Aim: Pick out each line in the items below that contains the string "axis" and copy it.

Dataset records:
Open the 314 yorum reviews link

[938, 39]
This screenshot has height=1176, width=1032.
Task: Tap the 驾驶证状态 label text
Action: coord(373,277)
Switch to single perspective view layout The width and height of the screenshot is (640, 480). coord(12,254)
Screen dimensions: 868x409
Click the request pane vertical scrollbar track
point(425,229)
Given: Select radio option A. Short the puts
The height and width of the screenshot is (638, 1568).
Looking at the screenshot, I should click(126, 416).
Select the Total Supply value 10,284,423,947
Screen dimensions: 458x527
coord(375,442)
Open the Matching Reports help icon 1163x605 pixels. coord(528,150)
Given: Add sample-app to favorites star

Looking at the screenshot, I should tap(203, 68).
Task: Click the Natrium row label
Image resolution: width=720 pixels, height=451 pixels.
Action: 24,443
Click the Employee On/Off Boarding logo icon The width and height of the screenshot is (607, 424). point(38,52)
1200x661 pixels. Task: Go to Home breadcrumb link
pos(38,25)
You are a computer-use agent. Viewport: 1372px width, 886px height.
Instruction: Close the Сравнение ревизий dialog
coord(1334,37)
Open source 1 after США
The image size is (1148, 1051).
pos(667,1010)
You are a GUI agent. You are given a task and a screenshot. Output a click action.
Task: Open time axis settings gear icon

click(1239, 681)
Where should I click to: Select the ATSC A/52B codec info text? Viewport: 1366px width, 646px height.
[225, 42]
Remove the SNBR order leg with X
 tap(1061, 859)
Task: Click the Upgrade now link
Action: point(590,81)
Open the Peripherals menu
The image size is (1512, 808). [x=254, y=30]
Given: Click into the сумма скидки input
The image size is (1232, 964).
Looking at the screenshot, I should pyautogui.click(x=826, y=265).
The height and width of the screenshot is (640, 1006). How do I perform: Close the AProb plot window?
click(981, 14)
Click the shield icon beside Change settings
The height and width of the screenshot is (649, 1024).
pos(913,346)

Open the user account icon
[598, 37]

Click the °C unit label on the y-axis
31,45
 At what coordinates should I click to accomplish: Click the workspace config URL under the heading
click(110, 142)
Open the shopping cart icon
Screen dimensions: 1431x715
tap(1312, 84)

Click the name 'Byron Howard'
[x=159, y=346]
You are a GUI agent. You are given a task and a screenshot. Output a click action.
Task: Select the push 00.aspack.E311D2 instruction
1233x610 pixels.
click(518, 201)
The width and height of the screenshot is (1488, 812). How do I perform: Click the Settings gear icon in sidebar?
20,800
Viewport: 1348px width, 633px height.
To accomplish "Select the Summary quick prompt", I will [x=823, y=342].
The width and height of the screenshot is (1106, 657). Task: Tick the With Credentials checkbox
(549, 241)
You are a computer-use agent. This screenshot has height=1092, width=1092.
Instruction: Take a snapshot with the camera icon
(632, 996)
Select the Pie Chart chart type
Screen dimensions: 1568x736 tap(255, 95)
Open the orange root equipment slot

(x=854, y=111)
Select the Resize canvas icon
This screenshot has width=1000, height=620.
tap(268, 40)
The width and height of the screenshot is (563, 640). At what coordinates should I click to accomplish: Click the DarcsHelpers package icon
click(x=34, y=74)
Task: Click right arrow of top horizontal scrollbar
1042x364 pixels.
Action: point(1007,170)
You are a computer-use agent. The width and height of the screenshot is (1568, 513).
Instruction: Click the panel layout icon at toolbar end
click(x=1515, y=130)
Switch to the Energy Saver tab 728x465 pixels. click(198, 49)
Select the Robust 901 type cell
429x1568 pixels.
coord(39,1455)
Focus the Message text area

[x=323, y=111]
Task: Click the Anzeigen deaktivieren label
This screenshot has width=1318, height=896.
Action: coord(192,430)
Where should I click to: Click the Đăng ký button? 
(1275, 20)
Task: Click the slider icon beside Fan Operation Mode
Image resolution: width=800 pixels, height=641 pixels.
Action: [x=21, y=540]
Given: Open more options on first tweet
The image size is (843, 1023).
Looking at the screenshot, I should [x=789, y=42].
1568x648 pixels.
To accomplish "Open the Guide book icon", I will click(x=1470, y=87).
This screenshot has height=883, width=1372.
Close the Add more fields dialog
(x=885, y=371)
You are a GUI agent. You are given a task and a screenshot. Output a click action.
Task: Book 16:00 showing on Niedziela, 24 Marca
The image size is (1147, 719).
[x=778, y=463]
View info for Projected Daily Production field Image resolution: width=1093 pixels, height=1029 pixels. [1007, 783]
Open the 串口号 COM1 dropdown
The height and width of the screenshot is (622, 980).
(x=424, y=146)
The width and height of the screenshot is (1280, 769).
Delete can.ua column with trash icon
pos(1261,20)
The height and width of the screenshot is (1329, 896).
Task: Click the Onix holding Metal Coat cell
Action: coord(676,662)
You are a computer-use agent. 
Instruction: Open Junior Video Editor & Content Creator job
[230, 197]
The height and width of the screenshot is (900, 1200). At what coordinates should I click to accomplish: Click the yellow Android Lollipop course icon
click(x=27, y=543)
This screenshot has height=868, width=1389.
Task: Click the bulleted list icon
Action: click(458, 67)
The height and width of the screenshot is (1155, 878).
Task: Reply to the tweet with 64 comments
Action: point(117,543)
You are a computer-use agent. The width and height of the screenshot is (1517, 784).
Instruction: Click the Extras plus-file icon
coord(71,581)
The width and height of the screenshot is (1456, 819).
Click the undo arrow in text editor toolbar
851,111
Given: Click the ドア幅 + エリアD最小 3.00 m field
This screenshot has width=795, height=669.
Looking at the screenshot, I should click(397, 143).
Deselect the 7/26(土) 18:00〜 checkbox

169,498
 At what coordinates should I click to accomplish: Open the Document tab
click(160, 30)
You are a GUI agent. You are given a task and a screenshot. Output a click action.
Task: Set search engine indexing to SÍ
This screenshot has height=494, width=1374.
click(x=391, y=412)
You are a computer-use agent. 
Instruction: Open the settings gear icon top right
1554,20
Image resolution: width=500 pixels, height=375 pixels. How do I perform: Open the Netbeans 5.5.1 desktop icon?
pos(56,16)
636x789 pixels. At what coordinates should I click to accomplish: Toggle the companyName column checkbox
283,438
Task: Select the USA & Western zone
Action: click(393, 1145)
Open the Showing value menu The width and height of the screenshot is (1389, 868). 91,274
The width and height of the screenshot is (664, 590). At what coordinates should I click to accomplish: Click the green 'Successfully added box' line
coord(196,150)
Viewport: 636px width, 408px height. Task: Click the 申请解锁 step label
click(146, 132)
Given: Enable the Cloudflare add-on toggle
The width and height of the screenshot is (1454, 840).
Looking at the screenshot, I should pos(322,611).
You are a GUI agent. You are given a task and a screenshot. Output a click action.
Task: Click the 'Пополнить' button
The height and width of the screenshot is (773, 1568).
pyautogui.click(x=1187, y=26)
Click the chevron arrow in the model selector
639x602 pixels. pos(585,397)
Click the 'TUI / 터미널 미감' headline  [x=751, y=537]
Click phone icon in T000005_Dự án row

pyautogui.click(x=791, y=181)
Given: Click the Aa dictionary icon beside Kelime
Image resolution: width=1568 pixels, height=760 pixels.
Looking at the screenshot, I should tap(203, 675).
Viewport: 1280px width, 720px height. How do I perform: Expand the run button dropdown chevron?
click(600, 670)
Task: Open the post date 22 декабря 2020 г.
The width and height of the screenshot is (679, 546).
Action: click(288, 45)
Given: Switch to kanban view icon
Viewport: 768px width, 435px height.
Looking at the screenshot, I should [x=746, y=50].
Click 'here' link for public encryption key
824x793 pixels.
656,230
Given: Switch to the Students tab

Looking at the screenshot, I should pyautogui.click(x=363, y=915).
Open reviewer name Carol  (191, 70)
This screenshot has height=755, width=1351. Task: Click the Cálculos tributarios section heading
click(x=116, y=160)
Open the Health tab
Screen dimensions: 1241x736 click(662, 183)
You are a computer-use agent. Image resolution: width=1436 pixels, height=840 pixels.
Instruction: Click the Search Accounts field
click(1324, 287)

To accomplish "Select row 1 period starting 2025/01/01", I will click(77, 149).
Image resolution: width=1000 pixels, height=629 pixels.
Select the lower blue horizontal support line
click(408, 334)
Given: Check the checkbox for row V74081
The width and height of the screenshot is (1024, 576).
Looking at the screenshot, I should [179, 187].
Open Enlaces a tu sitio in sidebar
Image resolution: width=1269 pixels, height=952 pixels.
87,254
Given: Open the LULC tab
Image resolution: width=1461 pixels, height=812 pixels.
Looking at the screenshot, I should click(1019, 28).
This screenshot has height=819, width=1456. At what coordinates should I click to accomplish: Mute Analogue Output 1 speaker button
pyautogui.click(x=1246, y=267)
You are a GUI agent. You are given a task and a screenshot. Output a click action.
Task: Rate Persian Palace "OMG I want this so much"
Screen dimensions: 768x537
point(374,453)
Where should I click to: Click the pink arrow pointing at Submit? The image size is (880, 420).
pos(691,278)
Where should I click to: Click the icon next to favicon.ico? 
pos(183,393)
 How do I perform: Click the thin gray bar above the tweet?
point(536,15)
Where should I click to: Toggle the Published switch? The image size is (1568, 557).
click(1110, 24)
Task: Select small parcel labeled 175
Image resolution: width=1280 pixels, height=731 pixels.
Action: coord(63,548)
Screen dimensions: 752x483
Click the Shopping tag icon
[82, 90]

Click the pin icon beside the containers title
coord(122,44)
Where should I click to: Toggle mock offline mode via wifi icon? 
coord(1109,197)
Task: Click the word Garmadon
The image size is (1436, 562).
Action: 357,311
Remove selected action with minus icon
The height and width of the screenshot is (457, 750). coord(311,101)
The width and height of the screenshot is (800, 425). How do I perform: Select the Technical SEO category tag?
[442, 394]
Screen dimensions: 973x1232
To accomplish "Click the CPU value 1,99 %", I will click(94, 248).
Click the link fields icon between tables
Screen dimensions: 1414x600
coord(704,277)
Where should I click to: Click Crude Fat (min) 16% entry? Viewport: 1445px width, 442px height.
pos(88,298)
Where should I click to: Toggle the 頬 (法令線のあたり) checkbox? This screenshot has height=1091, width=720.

Problem solution:
Task: Open time axis settings gear icon
Click the °C unit label on the y-axis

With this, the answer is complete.